🤖 AI Summary
This work addresses the longstanding challenge in image editing of simultaneously achieving precise object-level control and 3D consistency. Existing 2D methods lack geometric awareness, while 3D approaches often rely on time-consuming optimization or incomplete reconstructions. To overcome these limitations, we propose an efficient interactive editing framework that uniquely integrates 3D Gaussian Splatting (3DGS) with control-point-driven deformation. Given a single input image, our method first constructs an editable 3DGS representation of the target object using an image-to-3D generator. Users then manipulate control points, triggering a graph-based non-rigid deformation governed by as-rigid-as-possible (ARAP) constraints to produce physically plausible geometry edits. A composite diffusion module jointly harmonizes lighting, color, and boundaries.

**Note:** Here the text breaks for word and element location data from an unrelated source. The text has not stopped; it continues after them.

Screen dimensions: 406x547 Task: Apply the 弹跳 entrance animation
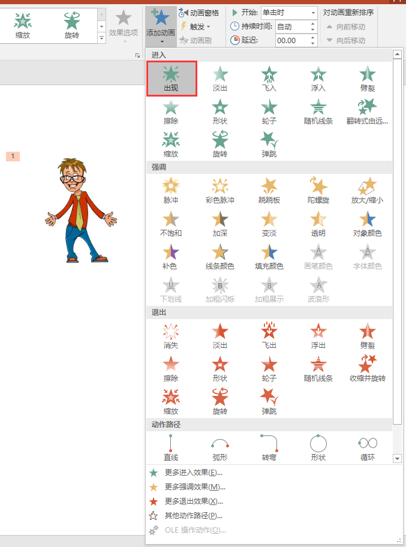pos(269,145)
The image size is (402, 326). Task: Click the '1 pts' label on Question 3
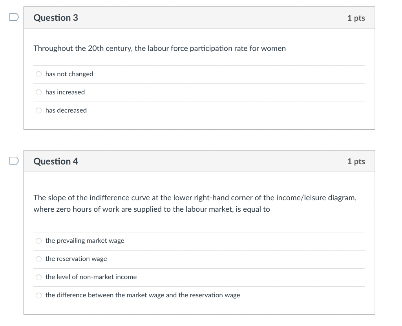[x=356, y=18]
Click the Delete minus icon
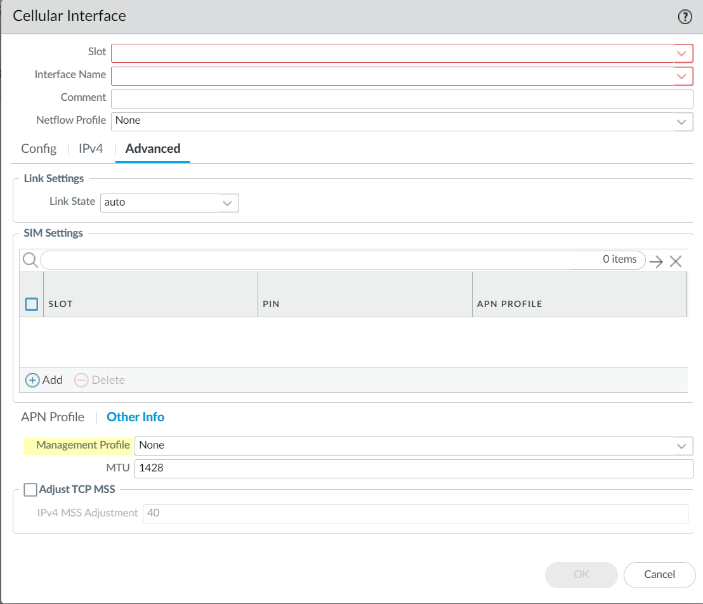703x604 pixels. coord(81,380)
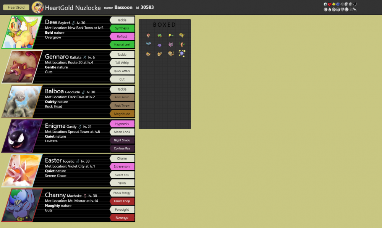Toggle the Thunder Badge
Viewport: 382px width, 228px height.
pyautogui.click(x=334, y=9)
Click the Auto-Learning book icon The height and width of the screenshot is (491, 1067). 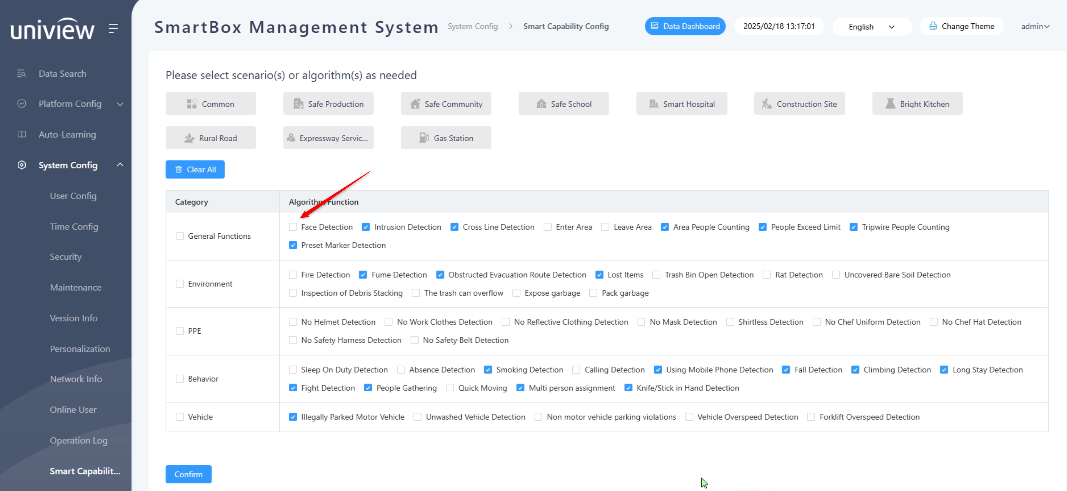pyautogui.click(x=22, y=134)
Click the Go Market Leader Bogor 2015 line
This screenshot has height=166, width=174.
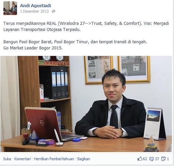pos(33,48)
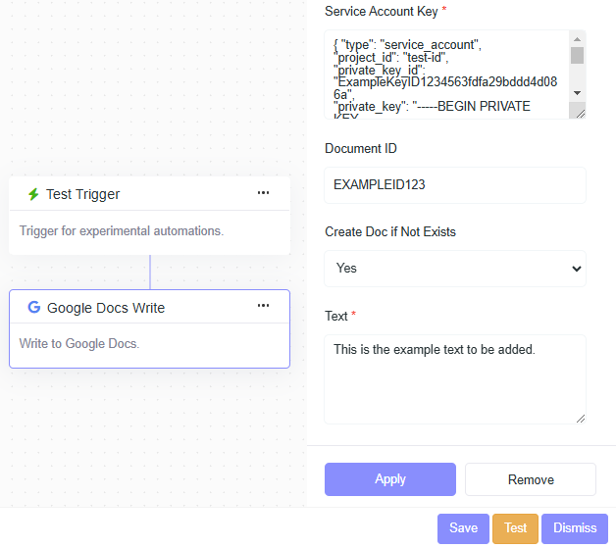Dismiss the editor with the Dismiss button
The width and height of the screenshot is (616, 548).
(574, 528)
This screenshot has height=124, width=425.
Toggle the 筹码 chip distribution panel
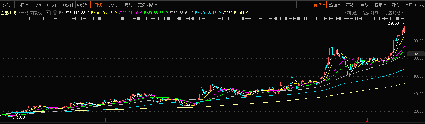point(349,5)
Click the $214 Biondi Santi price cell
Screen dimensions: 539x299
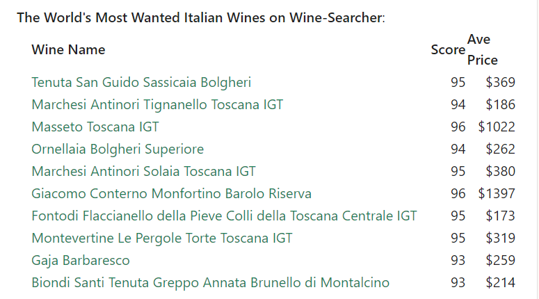[x=500, y=282]
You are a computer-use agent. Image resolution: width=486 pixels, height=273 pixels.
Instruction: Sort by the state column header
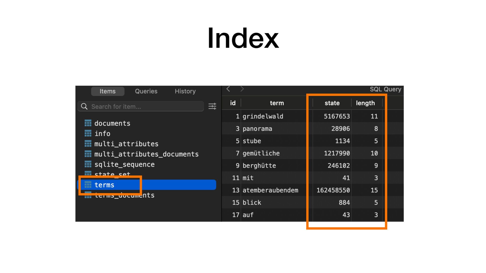click(x=332, y=103)
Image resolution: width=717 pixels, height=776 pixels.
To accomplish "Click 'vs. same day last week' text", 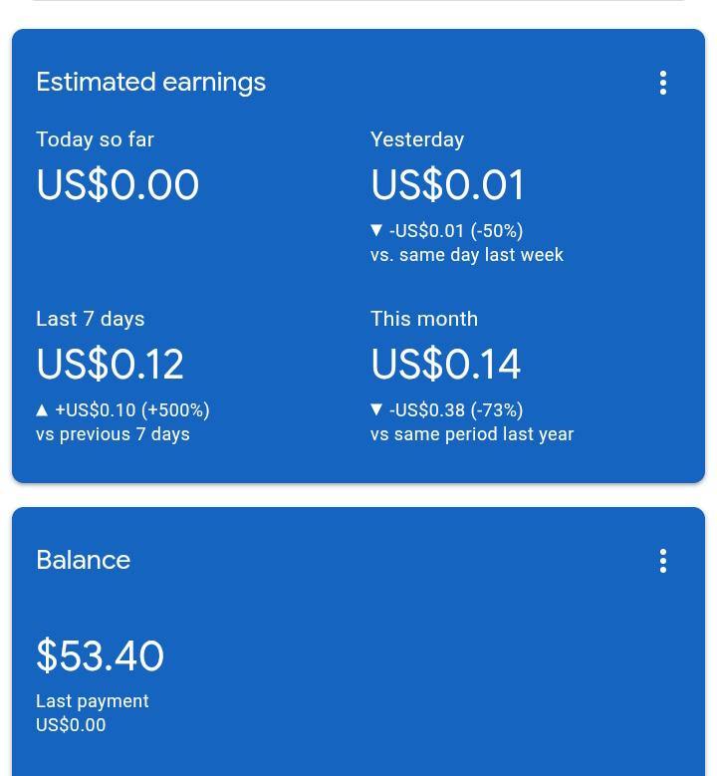I will pos(467,255).
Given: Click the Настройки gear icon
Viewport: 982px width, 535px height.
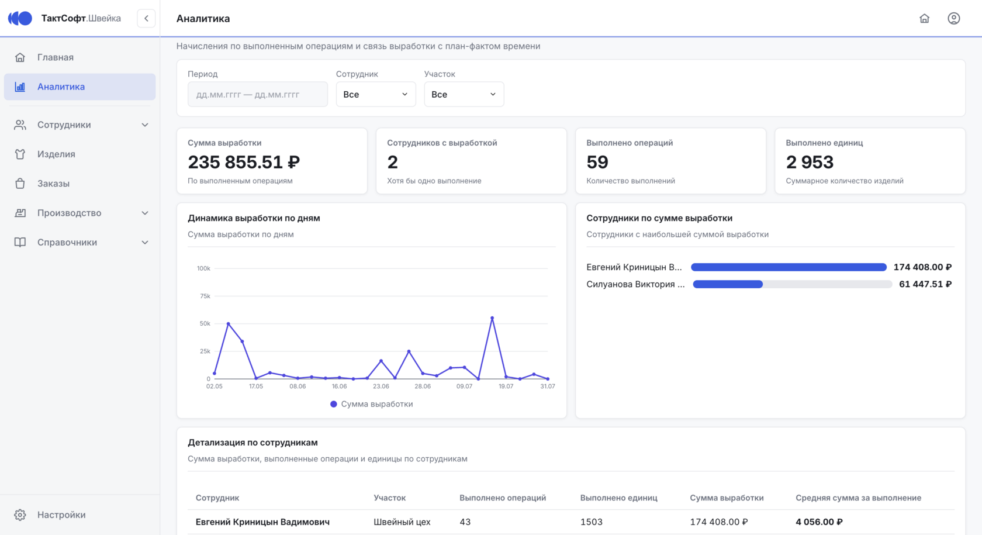Looking at the screenshot, I should point(20,515).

Without explicit 3D reconstruction or iterative optimization, our approach significantly outperforms state-of-the-art 2D and 3D baselines in KID, LPIPS, SIFID metrics and user studies, enabling high-fidelity, fine-grained, and 3D-consistent object-level editing.
📝 Abstract
Achieving precise, object-level control in image editing remains challenging: 2D methods lack 3D awareness and often yield ambiguous or implausible results, while existing 3D-aware approaches rely on heavy optimization or incomplete monocular reconstructions. We present ObjectMorpher, a unified, interactive framework that converts ambiguous 2D edits into geometry-grounded operations. ObjectMorpher lifts target instances with an image-to-3D generator into editable 3D Gaussian Splatting (3DGS), enabling fast, identity-preserving manipulation. Users drag control points; a graph-based non-rigid deformation with as-rigid-as-possible (ARAP) constraints ensures physically sensible shape and pose changes. A composite diffusion module harmonizes lighting, color, and boundaries for seamless reintegration. Across diverse categories, ObjectMorpher delivers fine-grained, photorealistic edits with superior controllability and efficiency, outperforming 2D drag and 3D-aware baselines on KID, LPIPS, SIFID, and user preference.